Esa capacidad del bálsamo para sanar es, pues, la esencia de la leyenda que don Quijote transmite a su escudero la primera vez que le informa sobre el bálsamo en el capítulo décimo.

“-Todo eso fuera bien escusado –respondió don Quijote- si a mí se me acordara de hacer una redoma del bálsamo de Fierabrás, que con sola una gota se ahorraran tiempo y medicinas.
- ¿Qué redoma y qué bálsamo es ése? -dijo Sancho Panza.
Es un bálsamo - respondió don Quijote- de quien tengo la receta en la memoria, con el cual no hay que tener temor a la muerte, ni hay pensar morir de ferida alguna. Y ansí, cuando yo le haga y te le dé, no tienes más que hacer sino que, cuando vieres que en alguna batalla me han partido por medio del cuerpo (como muchas veces suele acontecer), bonitamente la parte del cuerpo que hubiere caído en el suelo, y con mucha sotileza, antes que la sangre se yele, la pondrás sobre la otra mitad que quedare en la silla, advirtiendo de encajallo igualmente y al justo. Luego me darás a beber solos dos tragos del bálsamo que he dicho, y verásme quedar más sano que una manzana.

-*-

### TAREA ASIGNADA 1
Según el fragmento, ¿en qué capítulo informa don Quijote a su escudero sobre el bálsamo por primera vez?
### TAREA ASIGNADA 2
Transcribe del fragmento el pasaje que empieza en las palabras "- ¿Qué redoma" y termina después de "que una manzana.".
### TAREA ASIGNADA 3
Resume en forma de lista el párrafo del fragmento que comienza con «Es un bálsamo - respondió don Quijote», conservando sus datos principales.

-*-

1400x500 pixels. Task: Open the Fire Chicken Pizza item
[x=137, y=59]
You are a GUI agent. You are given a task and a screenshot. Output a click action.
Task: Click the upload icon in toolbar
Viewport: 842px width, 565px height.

-*-

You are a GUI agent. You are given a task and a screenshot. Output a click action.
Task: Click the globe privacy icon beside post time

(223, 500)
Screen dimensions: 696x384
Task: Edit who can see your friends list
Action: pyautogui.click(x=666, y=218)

-*-

### RESPUESTA 1
En el capítulo décimo.

### RESPUESTA 2
- ¿Qué redoma y qué bálsamo es ése? -dijo Sancho Panza.
Es un bálsamo - respondió don Quijote- de quien tengo la receta en la memoria, con el cual no hay que tener temor a la muerte, ni hay pensar morir de ferida alguna. Y ansí, cuando yo le haga y te le dé, no tienes más que hacer sino que, cuando vieres que en alguna batalla me han partido por medio del cuerpo (como muchas veces suele acontecer), bonitamente la parte del cuerpo que hubiere caído en el suelo, y con mucha sotileza, antes que la sangre se yele, la pondrás sobre la otra mitad que quedare en la silla, advirtiendo de encajallo igualmente y al justo. Luego me darás a beber solos dos tragos del bálsamo que he dicho, y verásme quedar más sano que una manzana.

### RESPUESTA 3
- Don Quijote tiene en la memoria la receta del bálsamo.
- Con él no hay que temer la muerte ni morir de herida alguna.
- Cuando lo haga y se lo dé a Sancho, si en una batalla lo parten por medio del cuerpo, Sancho debe poner la parte caída en el suelo sobre la mitad que quede en la silla antes de que la sangre se hiele, encajándola igualmente y al justo.
- Luego debe darle a beber solo dos tragos del bálsamo.
- Así don Quijote quedará más sano que una manzana.